Eunbyol Anastasia Cho tells us we need to “Make America be America Again.”  Last year I was at a KPCC Radio event and I heard Esther Tseng read, “Moving East.” Tseng debunks the model minority myth and celebrates the third spaces: “Expecting a melting pot, I got a salad bowl / 

Walking into a city bursting with racial harmony was a naive goal / Self segregation by students aligning along color lines / Opened up my eyes, struck down the lie that is being colorblind / So started my reclamation / Of the journey over the destination, my reeducation.” Lina Finley declares: “I Am Not a Virus.” 

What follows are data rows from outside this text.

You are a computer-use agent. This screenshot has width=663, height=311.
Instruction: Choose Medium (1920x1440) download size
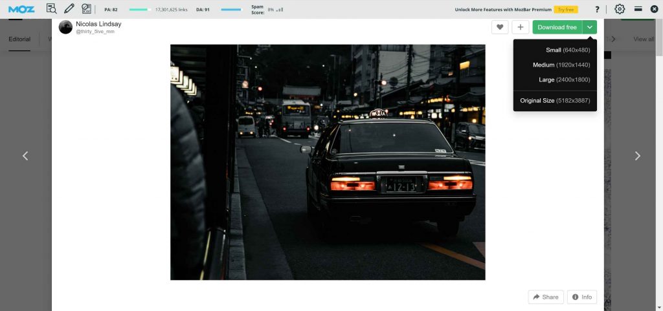click(561, 65)
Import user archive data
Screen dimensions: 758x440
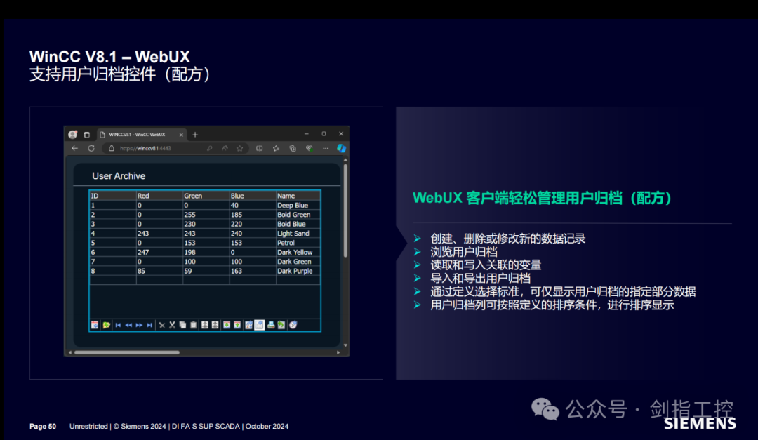coord(226,325)

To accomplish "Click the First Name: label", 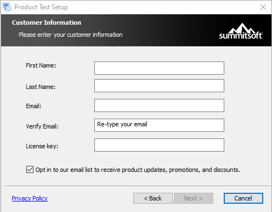I will (41, 65).
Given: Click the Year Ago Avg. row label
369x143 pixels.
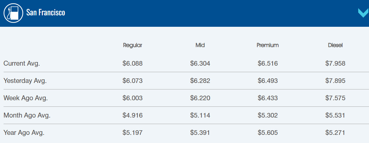Looking at the screenshot, I should [x=24, y=133].
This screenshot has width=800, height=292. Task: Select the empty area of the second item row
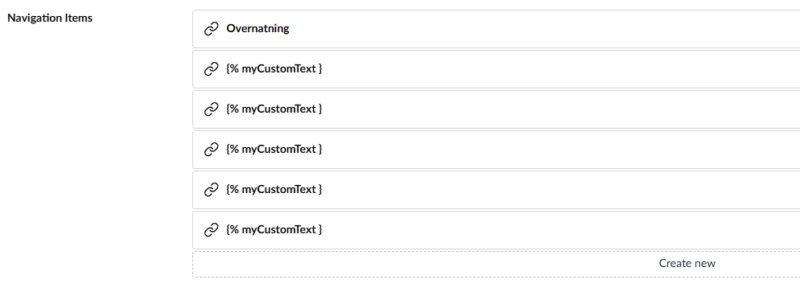561,69
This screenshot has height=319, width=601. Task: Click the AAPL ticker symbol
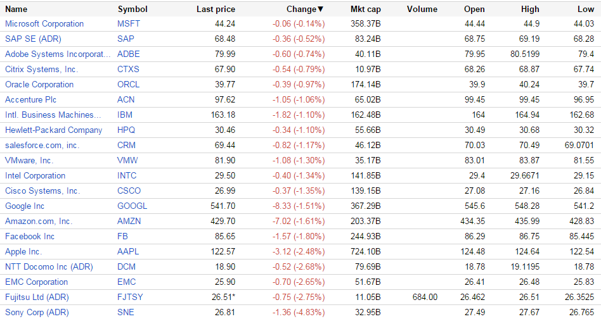[x=128, y=252]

Allan Aquino wrote “A History of Asian Americans.” Aquino shows the deeper history and a 500 year history.  Aquino celebrates their “resilience and empowerment. They are agents of their identities and histories, displaying unquestionable courage and loyalty to the benefit of all. As surely as anti-Asian sentiments rise against them, API community groups and activists react with immediate (nonviolent) action and, in doing so, reinforce the ecumenical vision upon which America was founded. From centuries past till the present day, Asian Americans embody the meaning of society itself: everyone has a place, everyone has a role, and everyone is entitled to their due and proper share of the American dream.”

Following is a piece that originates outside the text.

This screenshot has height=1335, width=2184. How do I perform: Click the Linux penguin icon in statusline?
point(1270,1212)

In the same spirit that June Jordan’s Poetry for the People program used writing to build bridges,  

Cultural Weekly has done a great service providing the space for hundreds of creatives to express themselves and help build the fearless democractic society we so desperately need. When Lionel Rolfe, Levi Kingston and Lewis MacAdams passed in the last few years, Cultural Weekly is where I honored them. These stories matter. Students and writers need the space to express themselves and they need encouragement. When these two elements are provided, the growth happens organically. Thank you to Chiwan Choi and Adam Leipzig. Please join us as Cultural Weekly becomes Cultural Daily.